(RxWiki News) It's pretty well established that smoking while pregnant leads to various negative health effects for your child. But even being around cigarette smoke can affect your unborn baby.
A recent study has found that newborns whose mothers were exposed to secondhand smoke while pregnant scored lower on several assessments at 2 and 3 days old.
"Avoid cigarette smoke while pregnant."
The study, led by Carmen Hernández-Martínez, PhD, of the Universitat Rovira i Virgili's Research Center for Behavioral Assessment in Tarragona, Spain, involved studying the behavior of 282 healthy newborns in their first two to three days after birth.
The researchers used an assessment called the Neonatal Behavior Assessment Scale, which measured
It measured the babies' "habituation cluster," which refers to how well the newborns responded while asleep to a light, a bell, a rattle and a touch on the foot.
It also measured the babies' motor skills, their social-interactive skills — related to the babies' alertness and how well they responded to visuals and sounds — and three additional areas related to how well the babies regulated their bodies.
Within the study group, 62 mothers smoked while pregnant (all fewer than 15 cigarettes a day), and 17 were exposed to secondhand smoke while pregnant.
Compared to the newborns of mothers who neither smoked nor were exposed to secondhand smoke, the 79 newborns who were exposed during pregnancy to smoking of some form scored lower on the habituation cluster.
That means they did not respond to stimuli as well developmentally as the babies not exposed to smoking did.
Further, the babies exposed to secondhand smoke scored lower on the motor skills assessment and in a few other areas related to how well they maintained their body state.
The children of smokers also scored lower on most of the assessments related to body state regulation.
These lower scores among the babies exposed to smoking — whether from their mother or their mother's secondhand exposure — remained after the researchers adjusted for the families' socioeconomic status and the babies' birth weight differences.
"We conclude that active and passive smoking during pregnancy affects several aspects of neurobehavioral development, regardless of socio-demographic, obstetric and pediatric factors," the researchers concluded.
This research adds to previous research already showing links between babies exposed to smoking while their mother was pregnant and later behavioral problems, the researchers noted.

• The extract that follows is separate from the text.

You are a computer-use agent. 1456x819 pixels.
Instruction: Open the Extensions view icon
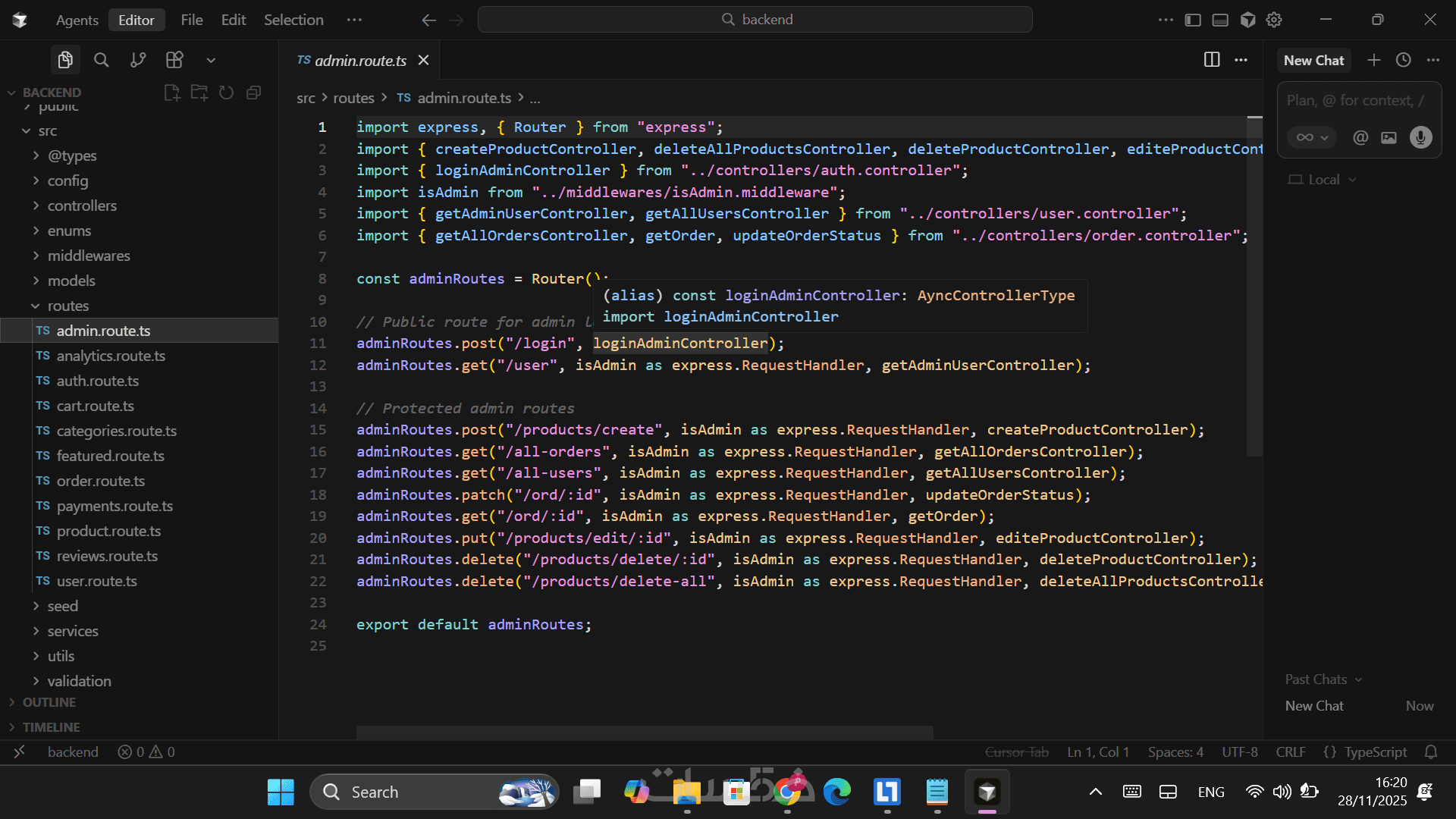click(175, 60)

"Thus, primary care physicians, obstetricians, pediatricians and health professionals in general should encourage the mothers and their close relatives to cut back their smoking by including them in smoking cessation programs and informing them of the effects of involuntary smoke exposure to prevent direct damage to fetal and infant development," the researchers wrote.
The study was published in the June issue of the journal Early Human Development. Information regarding funding was unavailable. The authors declared no conflicts of interest.